Answer these questions from the article on the Prevent strategy:
1. Until what year was Dal Babu a chief superintendent?
2. For what offense did Mizahur Rahman serve a prison term?
3. In what year does the Home Office statement say the government fundamentally revised the Prevent strategy?

- PASSAGE PROVIDED -
################
Muslim Ex-Police Officer criticises Prevent anti-Terror strategy

The government’s anti-terror strategy has become “a toxic brand”, a Muslim former senior police officer has said. Dal Babu, a chief superintendent until 2013, said many Muslims did not trust the “Prevent” strategy and many saw it as a form of spying.

The Home Office says there are now Prevent programmes in place in all key sectors, including local government, health, education, prisons, immigration and charities. But Mr Babu, who retired from the Metropolitan Police two years ago, said cases like those of the three London schoolgirls who have gone to Syria had caught the authorities unaware.

He said because police counter-terrorism units were mainly white, with few Muslim officers, they did not fully understand issues of race, Islam and gender.He told BBC Radio 4’s Today programme: “Prevent, when it was introduced, was a good idea. It is about engagement of local communities. But over the years it has become less and less trusted.Cameras were implemented, without the community understanding them, in Muslim areas of Birmingham.”

Mizahur Rahman, who underwent a deradicalisation programme after serving a prison term for soliciting to murder, told the BBC that the Prevent programme was never going to work as there was an atmosphere of fear and intimidation.

The Home Office spokesperson defended the programme in a statement: “This Government fundamentally revised the Prevent strategy in 2011 to ensure it challenges terrorist ideology, supports people who are vulnerable to being drawn into terrorism and works with sectors and institutions where there are risks of radicalisation.
################
- RECORDS SUPPLIED -
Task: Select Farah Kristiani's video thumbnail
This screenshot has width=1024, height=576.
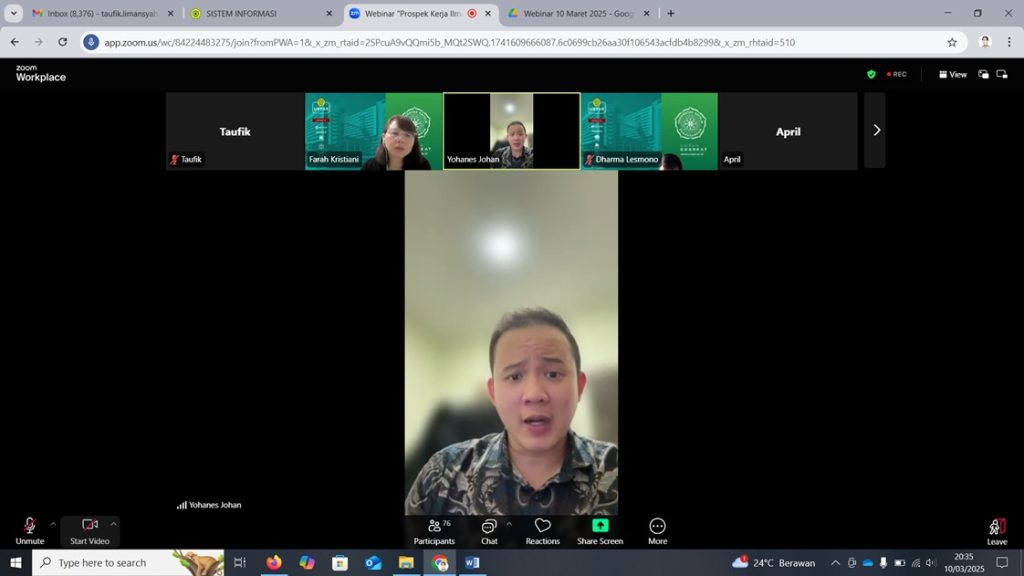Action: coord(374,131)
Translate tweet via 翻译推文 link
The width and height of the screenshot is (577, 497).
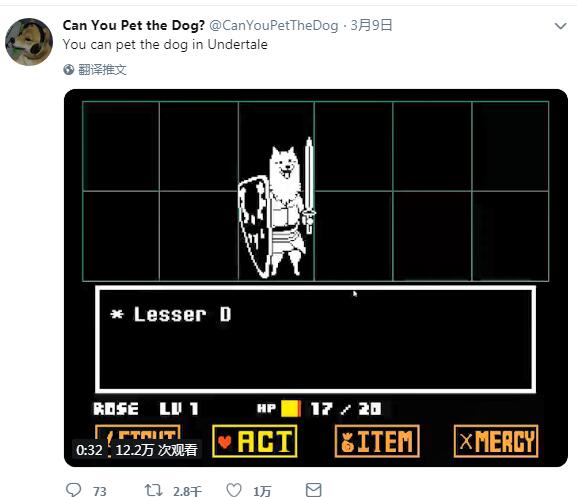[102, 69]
################
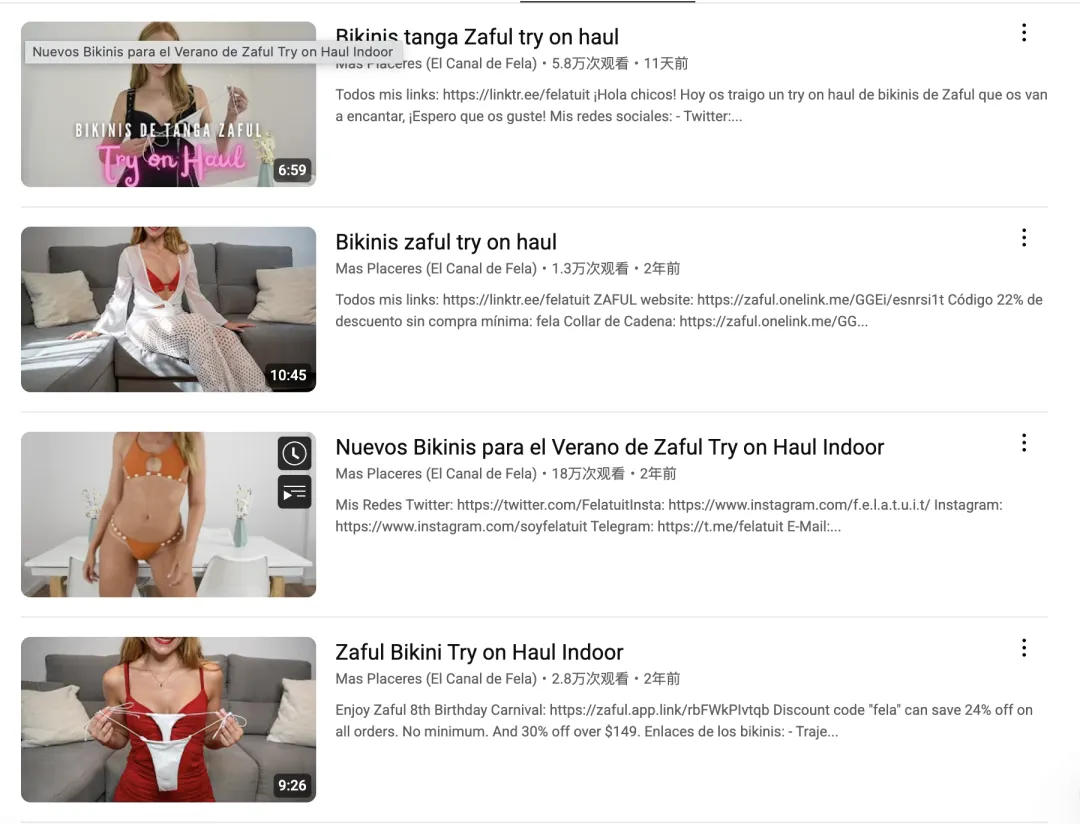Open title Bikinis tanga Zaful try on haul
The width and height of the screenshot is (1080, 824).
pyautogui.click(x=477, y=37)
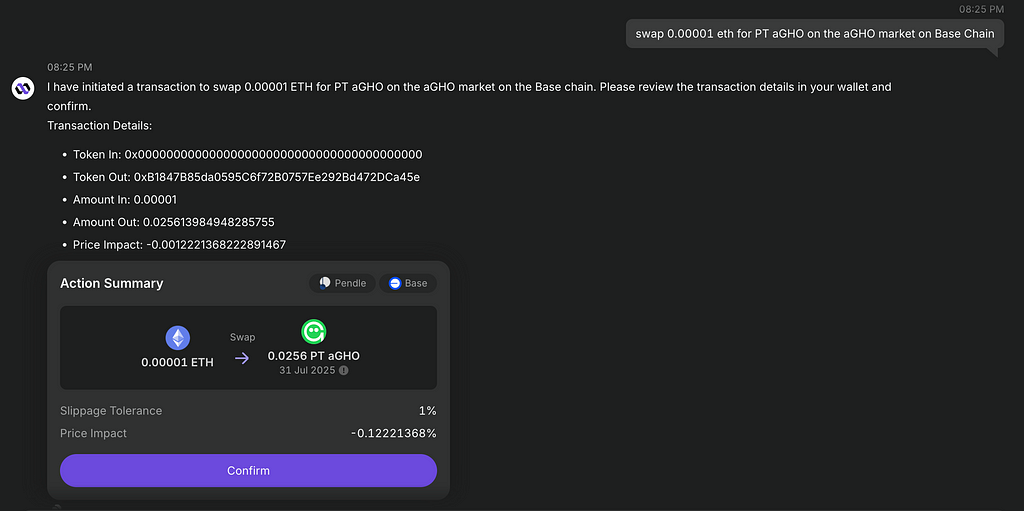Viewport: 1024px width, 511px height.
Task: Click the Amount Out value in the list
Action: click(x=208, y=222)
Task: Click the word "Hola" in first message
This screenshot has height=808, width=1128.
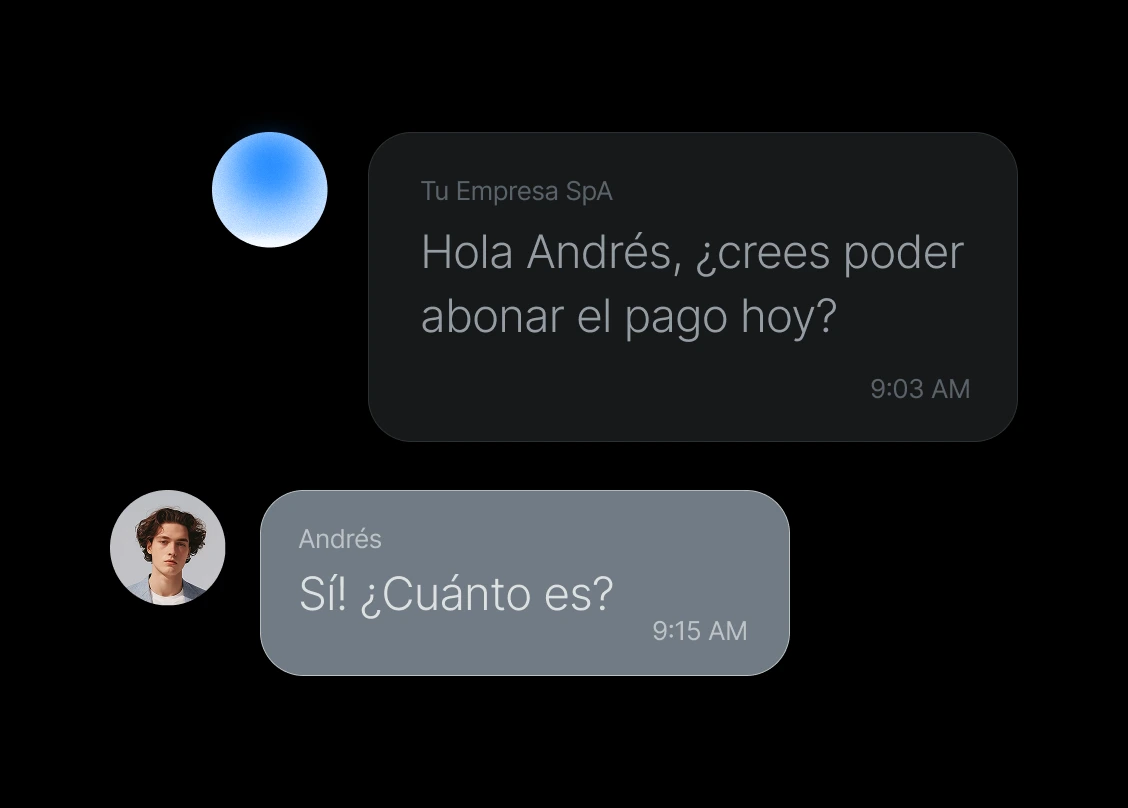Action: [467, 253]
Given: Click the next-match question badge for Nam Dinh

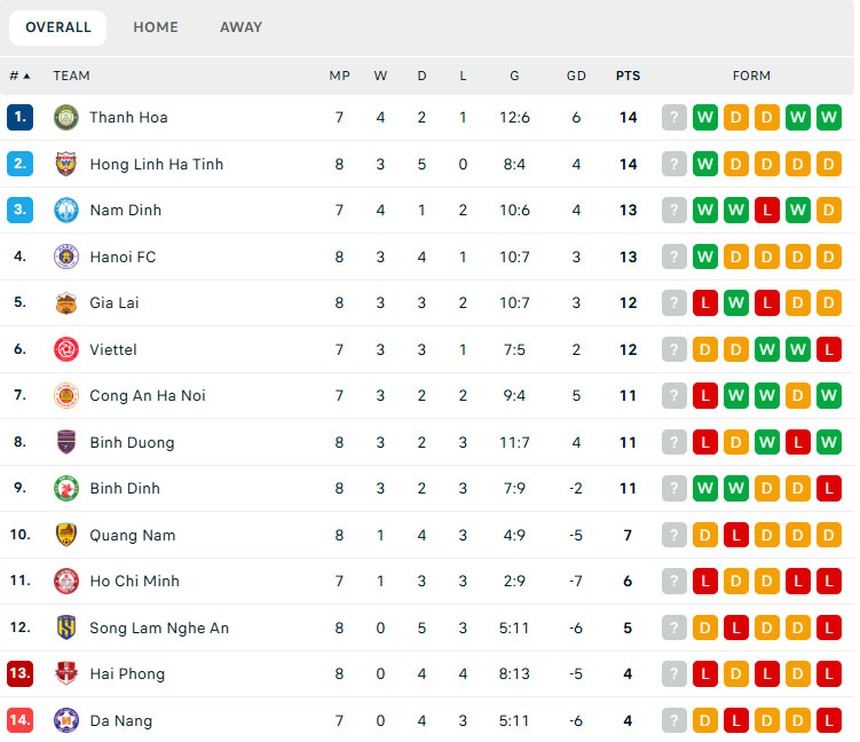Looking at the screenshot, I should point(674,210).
################
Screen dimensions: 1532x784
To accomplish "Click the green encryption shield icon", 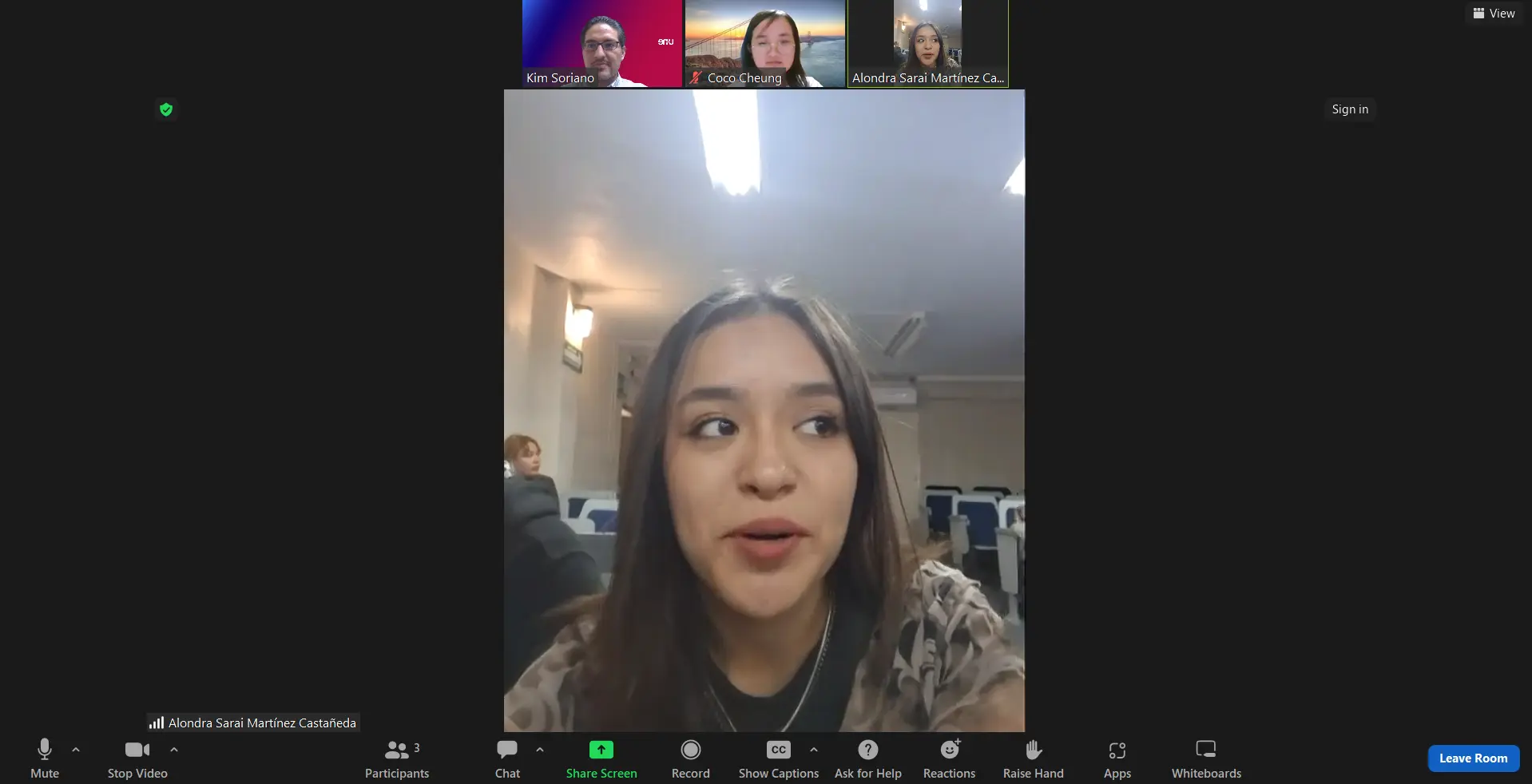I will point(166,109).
################
- RESPONSE -
1. 2013
2. Soliciting to murder
3. 2011